I’m genuinely so sad that we don’t get to see Lan Xichen tear Wei Wuxian to shreds for what he did to Lan Wangji because I think one of the most important aspects to Lan Xichen’s character is how much he loves, cares for and fears for his little brother. The reveal about Lan Wangji’s punishment in episode 43 is a sad and sober conversation, but it’s not nearly as impactful, especially because Wei Wuxian asks about it of his own volition. I understand that this isn’t CQL’s fault! But. I can still mourn it right? ahahaha. :’)
I’ll stop before I descend further into nothing but Lan Xichen meta because that’s. Dangerous. (I have a lot of Feelings about how there are three characters who are held up as paragons of virtue in MDZS, how they all suffered in spite of their goodness, and how that all ties directly into the whole, “it is not enough to be good, but kindness is never wrong” theme. Anyways, they’re Xiao Xingchen, Jiang Yanli, and Lan Xichen, but NOT NOW. NOT TODAY.)
So yes, I’m a Lan Xichen apologist on main, and yes, I understand my feelings are incredibly personally motivated and influenced by my subjective emotions, but no I do not take concrit on this point, thank you very much.
4. all of the Wen remnants turning themselves in alongside Wen Qing and Wen Ning
Okay, back to plot changes. This change I would be willing to bet money was at least partially due to censorship, but it hurts me so deeply hahaha. It makes literally no sense for any of the characters and it completely janks the timeline of events post Qiongqi Dao 2.0 through Wei Wuxian’s death.
It’s not ALL bad—this change makes it easier for the Peak Wangxian moment at the Bloodbath at Nightless City (You know. Hands. Cliff. etc.) to happen, which I did very much enjoy. It’s pretty on-brand for CQL to sacrifice plot for character beats that they want to emphasize, so like. I get it! This moment is a huge gift! I Understand This.
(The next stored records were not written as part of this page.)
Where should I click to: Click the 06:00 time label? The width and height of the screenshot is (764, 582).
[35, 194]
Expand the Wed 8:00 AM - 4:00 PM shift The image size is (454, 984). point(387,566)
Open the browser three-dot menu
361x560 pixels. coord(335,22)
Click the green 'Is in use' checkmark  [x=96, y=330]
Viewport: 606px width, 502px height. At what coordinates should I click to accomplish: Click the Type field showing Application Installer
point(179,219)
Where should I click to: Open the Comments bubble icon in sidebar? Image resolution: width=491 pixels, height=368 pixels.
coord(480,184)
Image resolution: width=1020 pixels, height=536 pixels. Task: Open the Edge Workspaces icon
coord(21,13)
CQL collapses the Bloodbath at Nightless City and the First Siege of the Mass Graves into one event for I think a few reasons. One, Wangxian moment without being explicitly Wangxian, which is excellent. Two, it circumvents the Blood Corpse scene, which I do not think would have made it past censorship.
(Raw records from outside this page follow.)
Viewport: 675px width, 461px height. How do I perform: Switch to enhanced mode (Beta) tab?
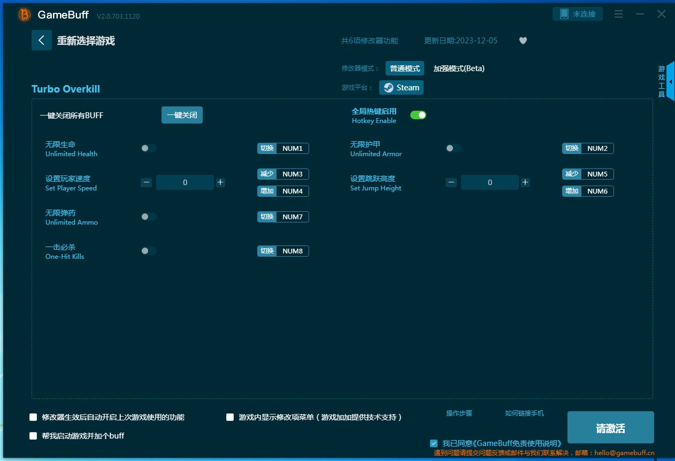pos(458,68)
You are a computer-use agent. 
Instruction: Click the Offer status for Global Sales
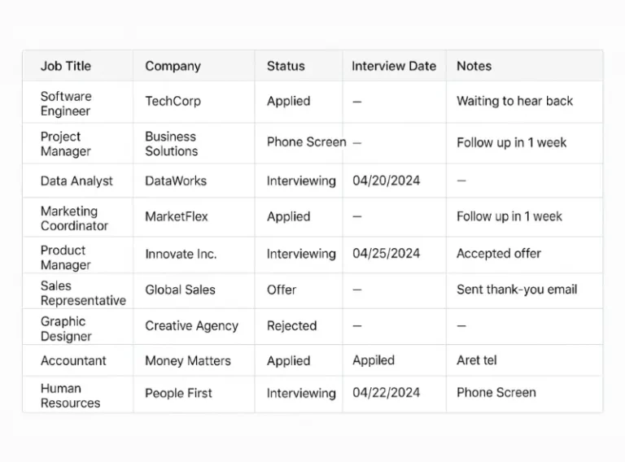(x=282, y=290)
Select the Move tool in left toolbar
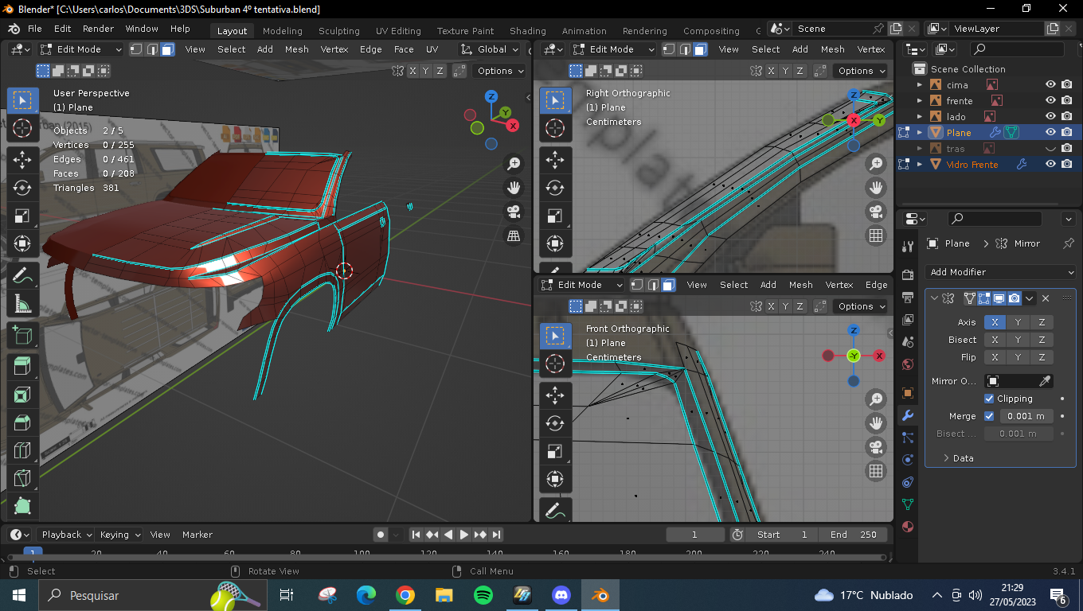Viewport: 1083px width, 611px height. (22, 160)
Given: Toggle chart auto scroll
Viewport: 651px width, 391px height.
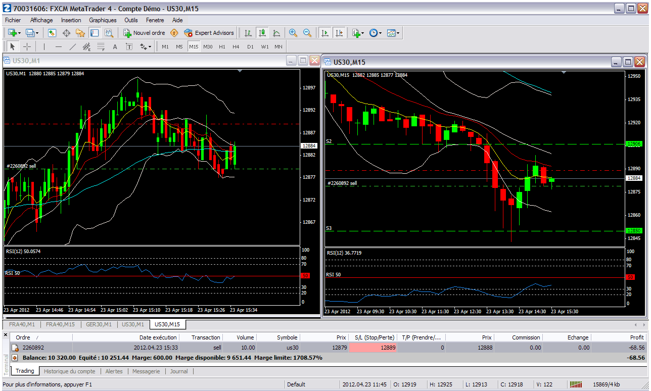Looking at the screenshot, I should [x=324, y=33].
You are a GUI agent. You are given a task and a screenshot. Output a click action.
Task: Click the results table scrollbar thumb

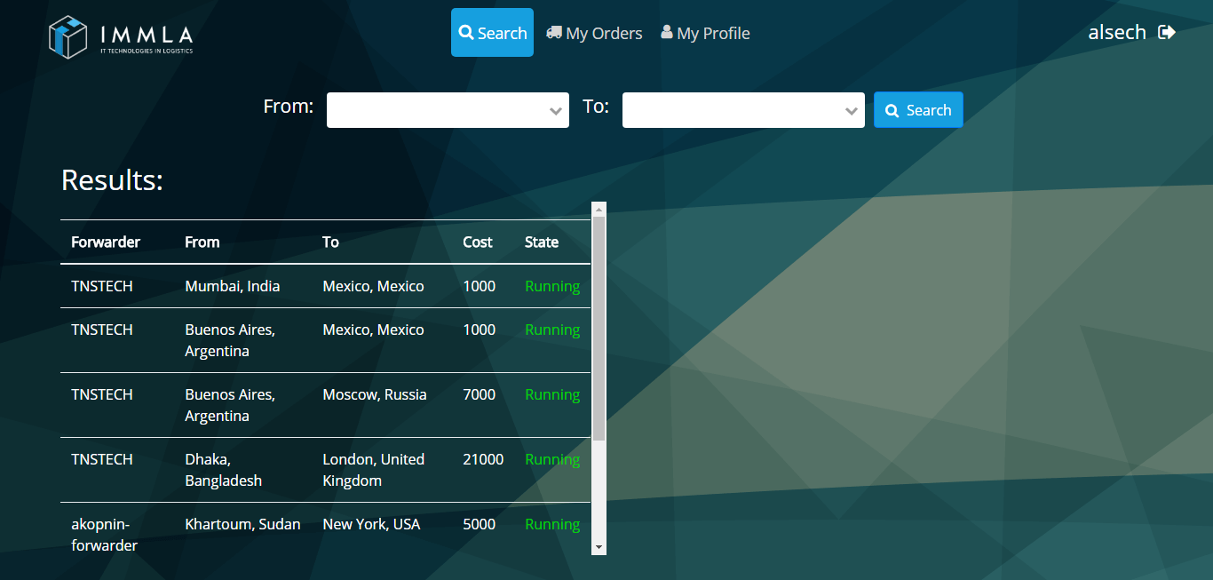[599, 329]
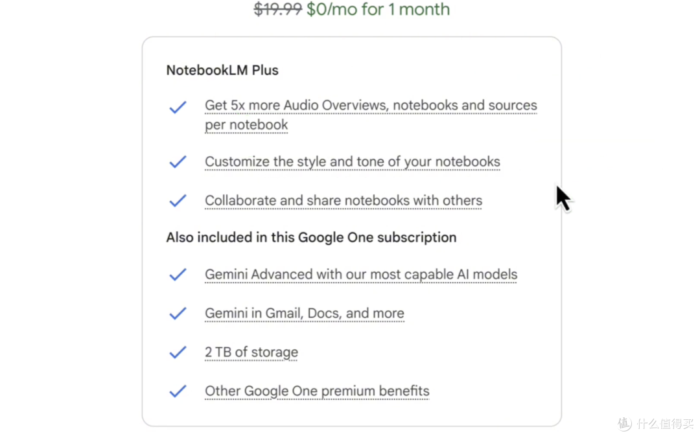Click the checkmark beside Collaborate and share
Screen dimensions: 700x438
pyautogui.click(x=177, y=200)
I’ll get to the Blood Corpse scene in a minute, but despite being able to understand why so much might have been sacrificed for the impact of the cliff scene, I still wish it had been done differently (and I feel like it could have been!), if only for my peace of mind because the plot holes it creates are pretty gaping.
The entire point of Wen Qing and Wen Ning turning themselves in is specifically to save their family members and Wei Wuxian from coming to further harm. That’s explicit, even in the show. Jin Guangshan demands that the Wen brother and sister stand for their crimes and claims that the blood debt will be paid. The Wen remnants understand that Wei Wuxian has given up so much for their sakes, that he has lost his family, his home, his respectability, his health, all in the name of sheltering them. To throw all of that away would be the greatest disrespect to his sacrifices. Wen Qing and Wen Ning decide that if their lives can pay for the safety of their loved ones and ensure that Wei Wuxian’s sacrifices matter, they are willing to go together and give themselves up.
So. Why did they. All go?? For… moral support???? D: Wen Qing says that Wei Wuxian will wake up in three days and that she’s given Fourth Uncle and the others instructions for his care–but then Fourth Uncle and the others all go with them!! To die!! There’s also very clearly a shot of Granny Wen taking A’Yuan with them, which like. Obviously didn’t really happen.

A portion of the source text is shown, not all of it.